**Passage to read**
------------------------
R/gap_seibert.R

Defines functions seibert.breed breed.use1 breed.use2 breed.mutate breed.rinterpolate breed.rinterpolate.param.real breed.rinterpolate.param.discrete breed.rinterpolate.param.distributed breed.rinterpolate.param.distr.int breed.rinterpolate.param.fixed seibert.evolve seibert.gapo

Documented in breed.mutate breed.rinterpolate breed.rinterpolate.param.discrete breed.rinterpolate.param.distributed breed.rinterpolate.param.distr.int breed.rinterpolate.param.fixed breed.rinterpolate.param.real breed.use1 breed.use2 seibert.breed seibert.evolve seibert.gapo

#' Combine two values of a parameter type using weighted probabilities
#'
#' @param param A 'param' object
#' @param value1 The first value
#' @param value2 The second value
#' @param prob A named \code{list} in the form \code{functionname=probability}.
#'   The function described by \code{functionname} should take the parameter as
#'   its first argument and (at least) two vector parameters of arbitrary length
#'   and return a vector of identical length. Examples include
#'   \link{breed.use1}, \link{breed.use2}, \link{breed.rinterpolate}, and
#'   \link{breed.mutate}.
#' @param seed A random number seed for replicability.
#' @param cols A combination of 'result', 'func', 'value1', and/or 'value2'. Passing multiple column
#'   names will result in a data.frame; passing a single column will result in a vector. This
#'   is helpful for debugging.
#' @param validate TRUE to validate arguments, FALSE otherwise. In most cases this function gets
#'   called hundreds to thousands of times using values that were generated by the function
#'   itself. Using validation may help track down bugs when unexpected output occurs.
#'
#' @return A vector of new parameter values, or a data.frame if multiple \code{cols} are
#'   passed.
#' @export
#'
#' @references
#' Seibert, J. 2000. Multi-criteria calibration of a conceptual runoff model using a
#' generic algorithm. Hydrology and Earth System Sciences 4(2): 215–224.
#'
#' @examples
#' p <- param.discrete(c('heads', 'tails', 'edge of coin'), weights=c(0.45, 0.45, 0.1))
#' v1 <- random.value(p, n=10)
#' v2 <- random.value(p, n=10)
#' seibert.breed(p, v1, v2, cols=c('value1', 'value2', 'func', 'result'))
#'
seibert.breed <- function(param, value1, value2,
                          prob=list(breed.use1=0.41, breed.use2=0.41,
                                    breed.rinterpolate=0.16, breed.mutate=0.02),
                          seed=NULL, cols="result", validate=TRUE) {
  if(validate) {
    if(!is.param(param)) stop("Argument 'param' must be of type 'param'")
------------------------
**Required task 1**
Answer these questions about the gap_seibert.R listing:
(a) What is the default probability given to breed.mutate in the prob argument?
(b) In which journal did the cited Seibert paper appear?
(c) What is the default value of the cols argument?
**Required task 2**
Can you carry the gap_seibert.R listing forward past its last line?

**Recorded data**
------------------------
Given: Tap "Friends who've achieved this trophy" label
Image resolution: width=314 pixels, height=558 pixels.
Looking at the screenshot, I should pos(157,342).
------------------------
**Written answer 1**
(a) 0.02
(b) Hydrology and Earth System Sciences
(c) "result"

**Written answer 2**
    # check columns
    if(length(cols) == 0) stop("Argument 'cols' must have length > 0")
    badcols <- cols[!(cols %in% c('value1', 'value2', 'func', 'result'))]
    if(length(badcols) > 0) stop("Invalid columns passed as 'cols': ", paste(badcols, collapse=", "))

    # check function names
    if(!is.list(prob)) stop("Argument 'prob' must be of type 'list'")
    if(length(prob) == 0) stop("Argument 'prob' must have length > 0")
    funs <- names(prob)
    if(is.null(funs) || any(nchar(funs) == 0)) stop("Argument 'prob' must be a named list")
    lapply(names(prob), match.fun)

    # check probabilities
    if(any(!is.finite(unlist(prob)))) stop("Function probabilities must be finite")

    # check for bad values
    badvals <- c(value1[!is.param.valid(param, value1)], value2[!is.param.valid(param, value2)])
    if(length(badvals) > 0) stop("Invalid values passed: ", paste0("'", badvals, "'", collapse=", "))
  }

  # if zero length values are passed
  if((length(value1) == 0) && (length(value2) == 0)) {
    if(length(cols) > 1) {
      # return emtpy data frame with requested columns
      return(data.frame(sapply(cols, function(col) NA, simplify=FALSE))[FALSE, ])
    } else {
      return(NULL)
    }
  }

  # making a data frame ensures identical length for value1 and value2
  df <- data.frame(value1=value1, value2=value2, stringsAsFactors = FALSE)

  # param args can override function probabilities
  prob <- sapply(names(prob), function(n) {
    if(!is.null(param[[n]])) {
      param[[n]]
    } else {
      prob[[n]]
    }
  })

  # seed for replicability (before anything random happens)
  if(!is.null(seed)) set.seed(seed)

  df$func <- names(prob)[sample(length(prob), size=nrow(df), prob=unlist(prob), replace=TRUE)]
  df$result <- NA
  # probably a more efficient way to do this
  for(fun in names(prob)) {
    filter <- df$func == fun
    if(sum(filter) == 0) next
    df$result[filter] <- do.call(fun, list(param, df$value1[filter], df$value2[filter]))
  }

  if(length(cols) > 1) {
    df[, cols, drop=FALSE]
  } else {
    df[[cols]]
  }
}

#' Parameter breeding functions
#'
#' @param param An object of type 'param'
#' @param value1 The first parameter value
#' @param value2 The second parameter value
#'
#' @return A vector of valid parameter values
#' @export
#'
#' @rdname breeding
breed.use1 <- function(param, value1, value2) value1

#' @rdname breeding
#' @export
breed.use2 <- function(param, value1, value2) value2

#' @rdname breeding
#' @export
breed.mutate <- function(param, value1, value2) random.value(param, n=length(value1))

#' @rdname breeding
#' @export
breed.rinterpolate <- function(param, value1, value2) UseMethod("breed.rinterpolate")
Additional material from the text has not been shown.